The race to the top. The race for leadership of the transport technologies of the future adds support to the transition. Companies are already building enough battery and car factories for EV to dominate car sales by 2030.
Challenges have solutions. We need to upgrade electricity infrastructure, deploy more charging networks, recycle batteries, and solve a range of complex challenges. Success in China implies that in most places solutions will be found, but hard work is still vital.
Feedback loops speed up change. As ICE demand declines and EV dominate growth, so companies and countries are redeploying talent and capital toward the future.
EV will dominate sales by 2030. If we continue to solve the challenges and sales continue up the S-curves, then EV will make up between 62% and 86% of sales by 2030, with China enjoying an EV market share of at least 90%. Meanwhile, consensus EV sales estimates are lagging and get upgraded every year.

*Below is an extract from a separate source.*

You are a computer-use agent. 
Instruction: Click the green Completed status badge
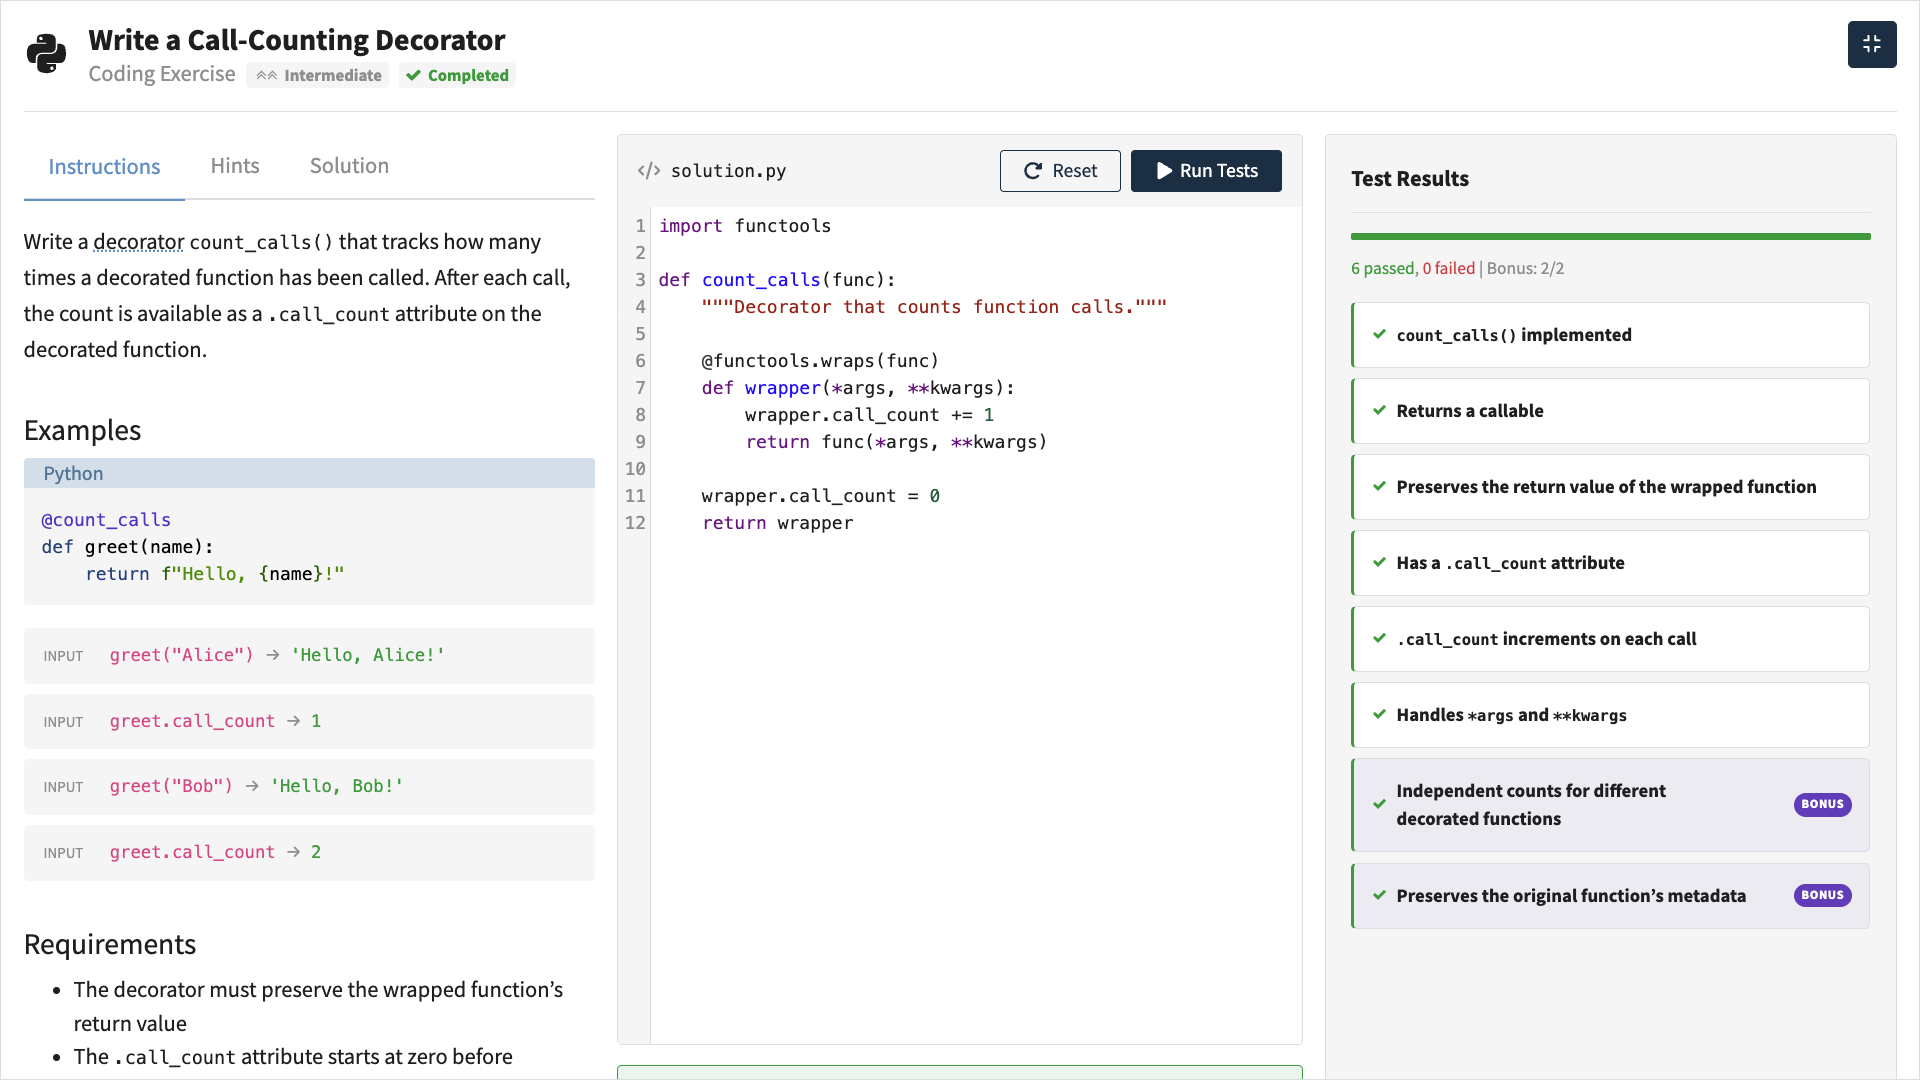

Peak ICE demand. Demand for new ICE vehicles peaked in 2017 and has been falling at 5% a year since. Rising scrappage and falling sales mean that the ICE fleet is about to peak and will be falling rapidly by 2030.
Peak oil demand for cars. Global oil demand to fuel cars reached a peak in 2019 and is currently on a typical plateau, squeezed between efficiency gains and the growth of EV. By 2030 oil demand for cars will be falling at over 1 million barrels per day (mbpd) every year and the endgame for one quarter of global oil demand will be in sight.
Cars catalyze change in the transport sector. Rapid growth in batteries for cars is sparking the lower costs and higher energy density needed to drive change across the rest of the transport sector, from two-wheelers in the Global South to trucking in China and the US. That puts half of global oil demand at risk.
There is always room to go faster. We are on the path to net zero by 2050 but we are not on the path to limit warming to 1.5°C. Each death induced from fossil fuel air pollution matters, each dollar spent on importing expensive fossil fuels has an opportunity cost, and each fraction of a degree is a threat multiplier.